The experience 24-25

24.
Gdy byłam pod klubem było już przed 22, kolejka była spora, ale udało mi się wejść w miarę szybko. Kurtkę zostawiłam w szatni i poszłam na salę. Było bardzo dużo ludzi, więc tanecznym krokiem przeciskałam się pomiędzy nimi i doszłam do baru. Usiadłam na krześle i wtedy zza baru wyjrzał Bartek.
- Już myślałem, że nie przyjdziesz. – uśmiechnął się do mnie miło, właśnie robił drinka dziewczynie, która siedziała obok mnie, widać było, że Bartek jej się podobał.
- Powiedziałam, że będę a ja dotrzymuję słowa. – uśmiechnęłam się do niego a on oparł się rękami i blat.
- Co chcesz do picia?
- Wódkę z colą. – uśmiechnęłam się do niego po czym obrócił się i nalewał mi do szklanki mojego trunku. Z racji, że ruch był bardzo duży, podał mi drinka i przyjmował kolejne zamówienia. Obróciłam się na krześle przodem do parkietu i przyglądałam się ludziom.

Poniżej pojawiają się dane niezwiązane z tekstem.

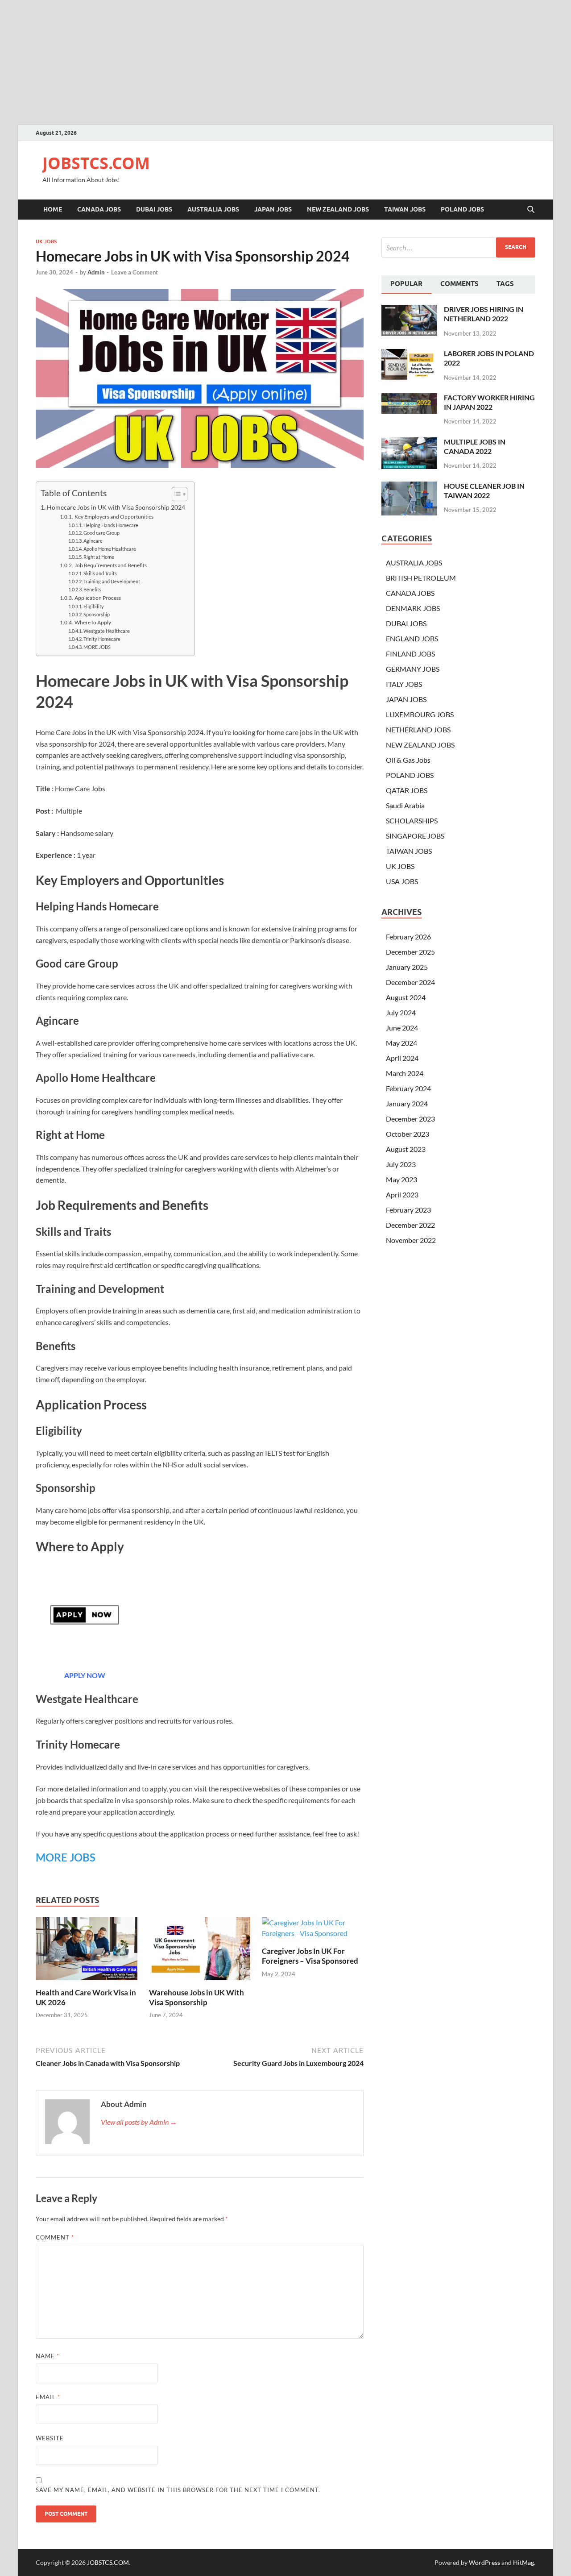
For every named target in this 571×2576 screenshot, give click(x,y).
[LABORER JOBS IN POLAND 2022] (409, 354)
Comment (55, 2237)
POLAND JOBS (462, 209)
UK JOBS (46, 241)
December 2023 (410, 1118)
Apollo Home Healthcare (109, 549)
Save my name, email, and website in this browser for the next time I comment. (178, 2489)
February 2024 (408, 1088)
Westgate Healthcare (106, 631)
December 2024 (410, 982)
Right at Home (98, 557)
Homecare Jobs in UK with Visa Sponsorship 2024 (116, 507)
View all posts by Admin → (139, 2122)
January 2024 (407, 1103)
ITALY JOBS (404, 684)
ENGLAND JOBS (412, 638)
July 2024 (401, 1012)
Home (52, 209)
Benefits (92, 589)
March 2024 (404, 1073)
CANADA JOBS (99, 209)
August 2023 (406, 1149)
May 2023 (401, 1179)
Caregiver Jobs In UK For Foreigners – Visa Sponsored (310, 1955)
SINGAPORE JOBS (415, 835)
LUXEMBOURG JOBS (420, 714)
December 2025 (410, 951)
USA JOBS (402, 881)
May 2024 (401, 1043)
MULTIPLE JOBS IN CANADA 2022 (474, 446)
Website (50, 2438)
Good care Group (101, 533)
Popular (406, 284)
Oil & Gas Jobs (408, 760)
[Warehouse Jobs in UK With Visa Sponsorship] (200, 1951)
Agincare (93, 541)
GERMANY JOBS (412, 669)
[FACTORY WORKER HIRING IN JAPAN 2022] (409, 398)
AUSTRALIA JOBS (213, 209)
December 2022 (410, 1225)
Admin (95, 272)
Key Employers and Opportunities (113, 516)
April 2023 (402, 1194)
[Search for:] (458, 247)
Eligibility (93, 606)
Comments (459, 284)
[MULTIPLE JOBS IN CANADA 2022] (409, 442)
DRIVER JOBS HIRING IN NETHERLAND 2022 (483, 314)
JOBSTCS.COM (96, 163)
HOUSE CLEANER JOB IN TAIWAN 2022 (484, 490)
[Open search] (531, 209)
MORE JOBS (97, 647)
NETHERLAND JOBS (418, 729)
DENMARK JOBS (413, 608)
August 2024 (406, 997)
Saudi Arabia (405, 805)
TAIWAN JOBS (405, 209)
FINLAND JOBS (410, 653)
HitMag (523, 2562)
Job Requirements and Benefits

- Jak chcesz tańczyć to idź, dołączę później. – powiedział mi do ucha, obróciłam się twarzą do niego i nasze twarze były bardzo blisko siebie, niebezpiecznie blisko.
- Poczekam na ciebie. – uśmiechnęłam się i popijałam dalej drinka.
- Dzisiaj pobiłaś samą siebie. – dokładnie przyglądał się moim oczom.
- Dlaczego?
- Ślicznie wyglądasz. Nie dziwię się, że ten facet tak ci się przygląda. – spojrzałam w prawą stronę i faktycznie siedział tam facet, na moje oko miał z 25 lat i był naprawdę przystojny. Kiedy nasze oczy się spotkały uśmiechnął się i puścił do mnie oczko. Z powrotem spojrzałam na Bartka.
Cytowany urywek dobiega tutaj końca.